Segment Open
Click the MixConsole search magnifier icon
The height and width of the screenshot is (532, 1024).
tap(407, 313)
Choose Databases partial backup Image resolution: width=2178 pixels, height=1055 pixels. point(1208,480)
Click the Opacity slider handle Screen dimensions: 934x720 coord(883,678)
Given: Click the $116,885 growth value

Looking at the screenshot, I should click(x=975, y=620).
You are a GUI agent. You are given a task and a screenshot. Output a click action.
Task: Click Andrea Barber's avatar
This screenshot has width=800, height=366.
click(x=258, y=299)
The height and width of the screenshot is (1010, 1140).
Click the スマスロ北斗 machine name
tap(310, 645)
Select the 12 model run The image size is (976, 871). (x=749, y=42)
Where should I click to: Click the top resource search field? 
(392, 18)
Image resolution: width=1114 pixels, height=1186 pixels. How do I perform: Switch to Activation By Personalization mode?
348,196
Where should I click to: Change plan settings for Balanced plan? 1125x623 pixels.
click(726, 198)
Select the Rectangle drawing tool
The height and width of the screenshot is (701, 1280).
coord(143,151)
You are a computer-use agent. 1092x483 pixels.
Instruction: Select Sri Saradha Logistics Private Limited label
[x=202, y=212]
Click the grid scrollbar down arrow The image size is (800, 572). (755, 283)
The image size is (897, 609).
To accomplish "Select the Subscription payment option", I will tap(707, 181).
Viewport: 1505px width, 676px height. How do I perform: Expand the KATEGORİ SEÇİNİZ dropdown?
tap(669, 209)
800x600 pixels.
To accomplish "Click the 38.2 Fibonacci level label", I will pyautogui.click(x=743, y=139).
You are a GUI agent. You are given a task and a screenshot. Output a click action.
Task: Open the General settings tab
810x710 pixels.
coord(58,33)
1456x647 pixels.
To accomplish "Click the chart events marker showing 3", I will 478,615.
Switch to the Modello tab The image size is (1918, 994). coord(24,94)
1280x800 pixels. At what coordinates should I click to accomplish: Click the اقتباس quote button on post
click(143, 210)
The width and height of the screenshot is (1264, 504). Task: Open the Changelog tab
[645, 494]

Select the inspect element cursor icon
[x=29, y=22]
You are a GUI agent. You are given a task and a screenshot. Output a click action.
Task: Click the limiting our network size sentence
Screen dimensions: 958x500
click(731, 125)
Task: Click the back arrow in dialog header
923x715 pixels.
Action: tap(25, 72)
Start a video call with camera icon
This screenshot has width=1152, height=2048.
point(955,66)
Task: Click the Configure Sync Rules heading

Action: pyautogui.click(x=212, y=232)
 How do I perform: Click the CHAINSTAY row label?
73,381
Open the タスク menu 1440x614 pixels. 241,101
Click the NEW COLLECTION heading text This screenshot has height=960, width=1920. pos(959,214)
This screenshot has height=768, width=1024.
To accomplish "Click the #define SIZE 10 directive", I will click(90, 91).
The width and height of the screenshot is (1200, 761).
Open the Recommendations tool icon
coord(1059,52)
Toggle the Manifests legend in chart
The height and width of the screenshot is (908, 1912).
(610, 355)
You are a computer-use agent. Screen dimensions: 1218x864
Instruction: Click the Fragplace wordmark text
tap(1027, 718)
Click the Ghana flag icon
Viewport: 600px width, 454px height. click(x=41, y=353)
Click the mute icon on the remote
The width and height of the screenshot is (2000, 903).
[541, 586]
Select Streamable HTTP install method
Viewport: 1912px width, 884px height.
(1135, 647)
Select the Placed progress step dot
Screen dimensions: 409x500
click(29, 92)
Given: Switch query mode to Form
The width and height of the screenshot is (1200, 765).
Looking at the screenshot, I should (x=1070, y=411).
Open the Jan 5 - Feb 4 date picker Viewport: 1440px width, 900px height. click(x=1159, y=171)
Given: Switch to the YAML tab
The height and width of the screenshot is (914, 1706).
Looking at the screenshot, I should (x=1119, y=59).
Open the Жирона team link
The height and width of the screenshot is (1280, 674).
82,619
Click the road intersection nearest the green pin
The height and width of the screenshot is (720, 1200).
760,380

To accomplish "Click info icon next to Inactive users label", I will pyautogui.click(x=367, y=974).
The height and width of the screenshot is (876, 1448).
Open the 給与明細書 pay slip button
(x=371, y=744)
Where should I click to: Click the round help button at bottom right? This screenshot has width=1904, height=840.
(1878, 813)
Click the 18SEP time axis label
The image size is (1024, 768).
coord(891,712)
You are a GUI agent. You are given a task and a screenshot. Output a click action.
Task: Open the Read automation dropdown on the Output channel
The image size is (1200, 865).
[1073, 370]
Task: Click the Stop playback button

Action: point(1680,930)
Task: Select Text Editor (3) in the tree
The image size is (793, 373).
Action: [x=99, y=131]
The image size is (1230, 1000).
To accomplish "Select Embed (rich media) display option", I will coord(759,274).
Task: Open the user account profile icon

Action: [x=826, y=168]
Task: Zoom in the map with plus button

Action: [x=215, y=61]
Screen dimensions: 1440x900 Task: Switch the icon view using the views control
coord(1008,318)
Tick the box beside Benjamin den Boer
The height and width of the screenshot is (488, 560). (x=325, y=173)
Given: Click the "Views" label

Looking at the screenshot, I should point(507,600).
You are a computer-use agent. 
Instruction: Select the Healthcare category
Segment Closed
## REQUIREMENT:
Out of the material above, select every line that holds the string "computer".

## TASK RESPONSE:
You are a computer-use agent. 1092x483 pixels.
You are a computer-use agent. Screen dimensions: 1218x864
You are a computer-use agent. 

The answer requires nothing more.